Between 1942 and 1945, General Motors Eastern Aircraft Division built 13,500 fighters and Grumman's plant Tilden Trenton to the war effort, while the Company Curtiss-Wright produced 281,164 engines and 146,468 electric propellers in six northern parts of New Jersey. Major Thomas McGuire of Ridgewood, New Jersey became the second country ACE first flight, after shooting down 38 enemy planes, while Chacteau Frderick mountain lakes and First Lieutenant Kenneth Walsh Jersey City, with McGuire, had received Medal of Honor for their feats of Congress.

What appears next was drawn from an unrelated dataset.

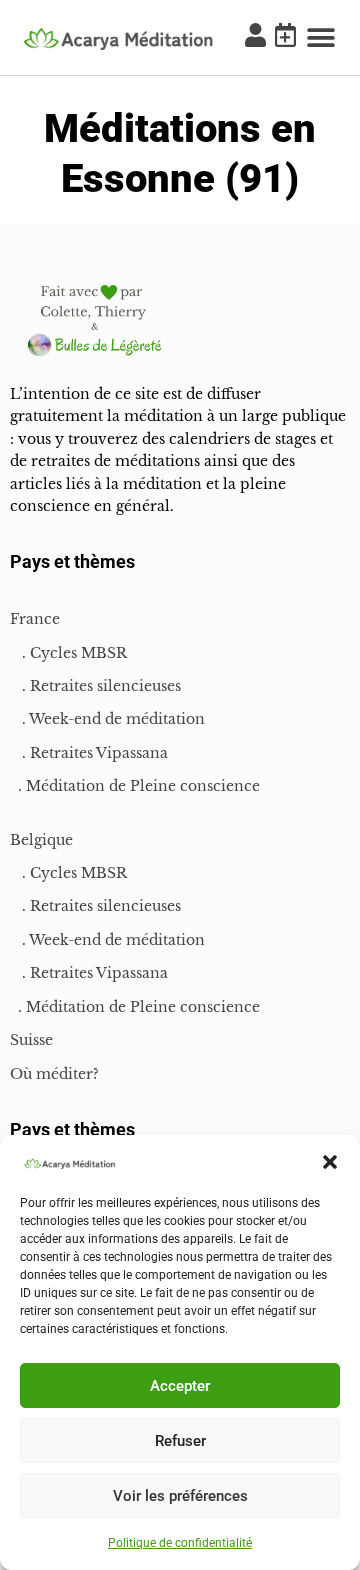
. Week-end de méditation (107, 719)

The first rocket engine, developed by Reaction Motors of Danville in 1947, had pushed the Bell X-1, the first design to break the sound barrier, while their subsequent rocket engine had not supplied the North American X- 15, the first aircraft to fly in space.
The world's first hovercraft was designed by Charles Fletcher, of Sussex in 1953.
Beyond the atmosphere, Walter M. Schirra Oradell became the only astronaut to fly in all three satellites in 1968 - Mercury, Gemini, Apollo and - all of Montclair Edwin "Buzz" Aldrin became the first astronaut to the land of a vehicle on the moon a year later.
New Jersey's rich heritage of civil aviation and military can be explored.